Coronavirus, piccolo balzello nel Lazio: 32 casi positivi. I dati dei test sierologici

Sui 230 test effettuati ai farmacisti e operatori delle farmacie è stata individuata una farmacista risultata positiva al test di sieroprevalenza e al successivo tampone

DATI TEST SIEROLOGICI. ASL ROMA 1 – effettuati 400 test di sieroprevalenza sul personale sanitario; ASL ROMA 2 – su 230 farmacisti testati 1 donna è risultata positiva al test di sieroprevalenza e al tampone; FROSINONE – 370 i test di sieroprevalenza eseguiti su personale sanitario e di questi uno è risultato positivo e in attesa dell’esito del tampone; SAN CAMILLO – terminati i test di sieroprevalenza eseguiti sul personale sanitario e di questi 1,3% di positivi; SAN GIOVANNI – 574 i test di sieroprevalenza eseguiti sul personale sanitario e di questi 1,6% sono risultati positivi e zero positivi al tampone; UMBERTO I – eseguiti 600 test di sieroprevalenza sul personale sanitario e di questi due sono risultati positivi al test sierologico; CAMPUS BIO-MEDICO – 2.100 unità di personale sottoposte a test di sieroprevalenza con lo 0,9% di positivi; IFO – eseguiti 700 test di sieroprevalenza sul personale sanitario e di questi il 3,2% sono positivi.

La videoconferenza. Si è appena conclusa alla presenza dell’assessore alla Sanità e l’Integrazione Sociosanitaria della Regione Lazio Alessio D’Amato l’odierna videoconferenza della task-force regionale per il COVID-19 con i direttori generali delle Asl e Aziende ospedaliere e Policlinici universitari e ospedale Pediatrico Bambino Gesù.

Il punto dell’assessore. “Oggi registriamo un dato di 32 casi positivi nelle ultime 24h.
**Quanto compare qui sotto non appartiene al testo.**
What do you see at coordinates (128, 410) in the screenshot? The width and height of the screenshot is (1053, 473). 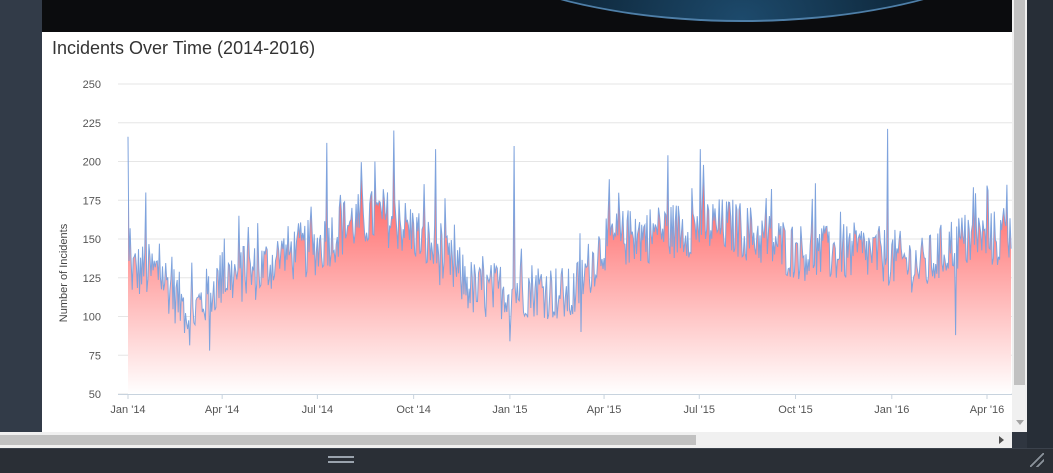 I see `x-tick-label: Jan '14` at bounding box center [128, 410].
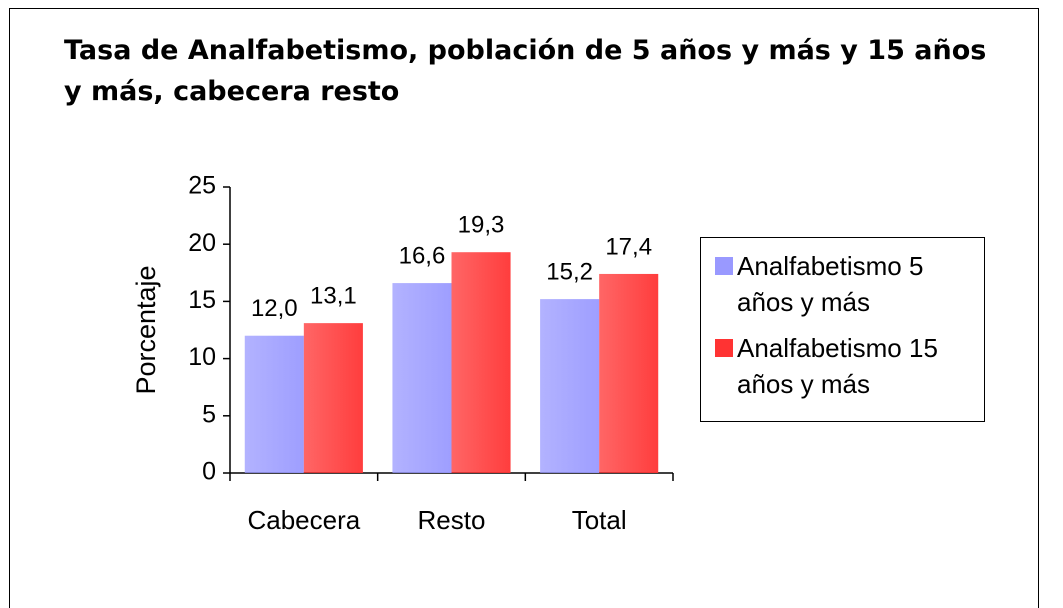 The width and height of the screenshot is (1063, 608). What do you see at coordinates (146, 330) in the screenshot?
I see `y-axis-label: Porcentaje` at bounding box center [146, 330].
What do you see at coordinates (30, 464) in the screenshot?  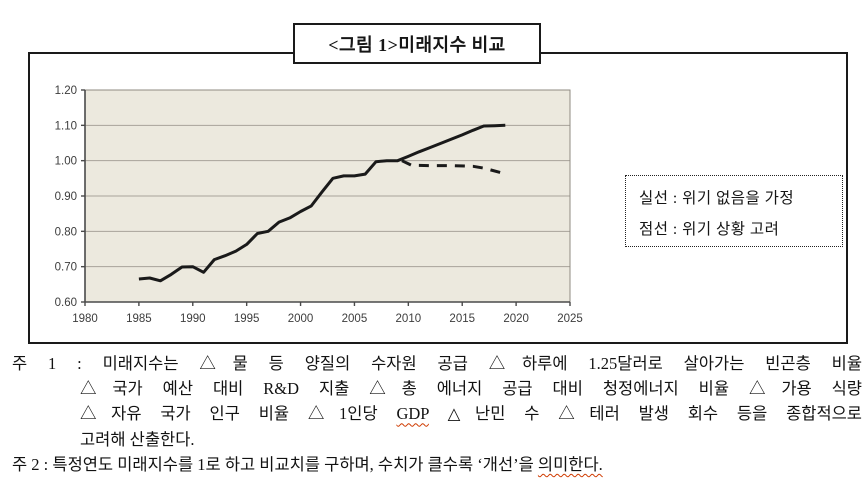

Il numero dei guariti nelle ultime 24h è cresciuto di 86 unità. Il modello Lazio che stiamo mettendo in campo attraverso l’integrazione dei test sierologici e i tamponi ci consente di individuare gli eventuali asintomatici presenti sul territorio. A Rieti nelle ultime 24h abbiamo individuato un caso di un asintomatico risultato positivo al test di sieroprevalenza e al successivo tampone. Sui 230 test effettuati ai farmacisti e operatori delle farmacie abbiamo individuato una farmacista risultata positiva al test di sieroprevalenza e al successivo tampone. Voglio esprimere un sincero apprezzamento per questa iniziativa che riconosce l’importanza del ruolo dei farmacisti sul territorio. Ringrazio la Regione per la sensibilità dimostrata e per la collaborazione sempre più stretta con le farmacie laziali, che ancora una volta si sono dimostrate un punto di riferimento per i cittadini, rimanendo sempre aperte anche quando altri presidi non potevano esserlo” ha commentato il presidente di Federfarma Lazio, Vittorio Contarina. Stiamo predisponendo un atto per permettere ai donatori di sangue abituali di effettuare contestualmente e gratuitamente anche la sieroprevalenza per valutare la diffusione dell’infezione dal SARS-CoV 2. I decessi sono stati 12 nelle ultime 24h, mentre continuano a crescere i guariti che sono arrivati a 2.758 totali e i tamponi totali eseguiti sono stati circa 202 mila e nelle ultime 24 sono stati processati al COVID Center del Campus Bio-Medico 99 tamponi per la Val D’Aosta.